El Campo and Louise schools are increasing campus security measures to limit access to classrooms and buildings while police train for response to minor issues or worst case scenarios like an active shooter.  Tip lines are designed to help ensure those who see something actually say something to help protect the campuses from threats. It’s just another step in the ongoing efforts of school officials and law enforcers to ensure children stay safe. 

The “Say Something Anonymous Reporting System,” providing an online tip submission form, phone hot line and app in efforts to prevent youth violence, will be launched by El Campo ISD by early February, officials say.

“Adding this system to the reporting methods we currently have will hopefully make reporting issues and concerns more comfortable to the tipster,” ECISD instructional technology specialist Chris Skinner said. “Anyone wishing to report a concern would be able to choose the platform that they feel most comfortable using.”

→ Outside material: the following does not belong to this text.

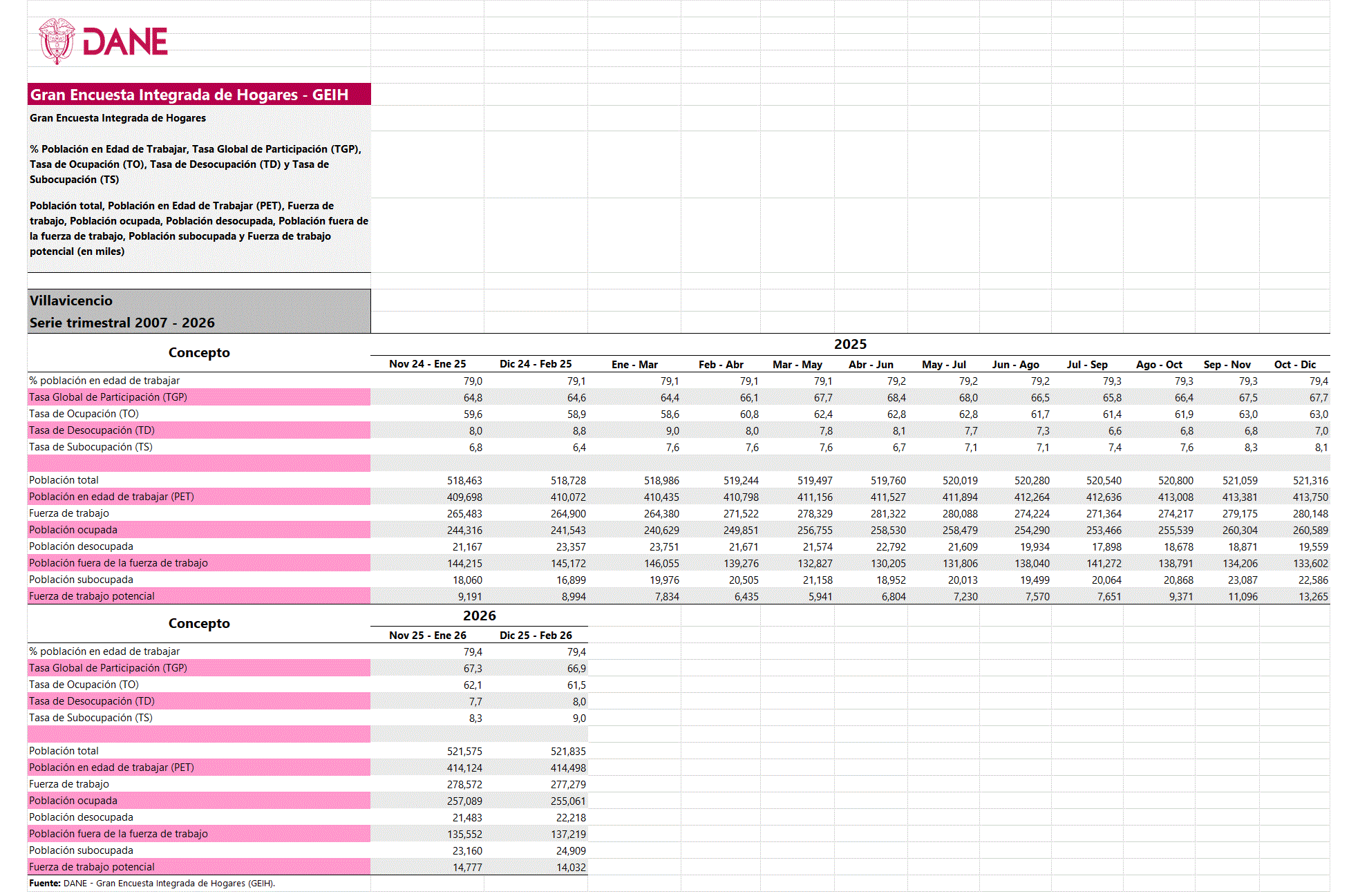This screenshot has width=1369, height=896.
Task: Select the Gran Encuesta Integrada de Hogares - GEIH title
Action: pyautogui.click(x=189, y=95)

If life-threatening information is submitted, the El Campo Police Department dispatch and ECISD officials are notified day or night. If one of the three alerted groups does not respond, the system will notify another official, instructional technology specialist Ashley Barnes said.

Unlike the previous ECISD tip system, the new one will alert ECISD officials seconds after a tip is sent. Depending on the tip’s urgency or what campus it relates to, the superintendent, principals or other ECISD faculty will be notified.

Professionals from Sandy Hook Promise, the non-profit organization that created the system, contact tipsters after a tip is submitted.

“This system is well thought out, and we liked the ability for tipsters to be able to talk to a live person either by phone or through chat in the app,” Skinner said.

Sandy Hook Promise is led by family members of victims from the Sandy Hook school mass shooting in 2012. The organization is devoted to preventing violence through education and intervention.

Skinner anticipates the system will mainly be used by students and parents. “Hopefully they will feel more comfortable and safe at our district and realize how much concern we have for their safety and well-being,” Skinner said.